Nowych ustaleń pomiędzy trzema stronami nie podano do publicznej wiadomości. Carneiro domagała się odszkodowania od klubu za nacisk, w wyniku którego odeszła z pracy, a Mourinho oskarżała o dyskryminację płciową.

Do spięcia między szkoleniowcem a urodzoną na Gibraltarze lekarką doszło 8 sierpnia, gdy Chelsea rywalizowała w pierwszej kolejce ligowej ze Swansea City (2:2). Carneiro i fizjoterapeuta Jon Fearn wbiegli na murawę, aby pomóc Edenowi Hazardowi. Belg, który nie doznał poważniejszych obrażeń, musiał na chwilę zejść z placu gry i czekać na pozwolenie sędziego na powrót. W związku z tym Chelsea musiała przez jakiś czas grać w dziewiątkę (wcześniej czerwoną kartkę zobaczył bramkarz Thibaut Courtois), a to zdaniem szkoleniowca mogło narazić klub na utratę gola.

Reklama

Mourinho uznał, że służby medyczne zareagowały pochopnie. Nazwał Carneiro i Fearna "impulsywnymi i naiwnymi", zarzucił im, że nie potrafią "czytać gry". Miał też użyć - według lekarki - niecenzuralnego słowa pod jej adresem.

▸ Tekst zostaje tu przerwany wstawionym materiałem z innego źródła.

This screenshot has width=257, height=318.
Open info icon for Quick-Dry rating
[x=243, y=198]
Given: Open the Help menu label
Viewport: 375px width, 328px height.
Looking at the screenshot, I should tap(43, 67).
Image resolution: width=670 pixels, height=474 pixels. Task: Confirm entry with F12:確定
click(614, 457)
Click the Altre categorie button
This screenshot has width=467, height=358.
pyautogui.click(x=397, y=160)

Carneiro została zatrudniona w Chelsea w 2011 r., gdy trenerem był Andre-Villas-Boas. Od tego czasu nigdy nie wypowiadała się w brytyjskich mediach, ani nie udzielała wywiadów. Gdy wyszła na jaw sprawa z Mourinho, na Facebooku podziękowała kibicom i opinii publicznej za wsparcie.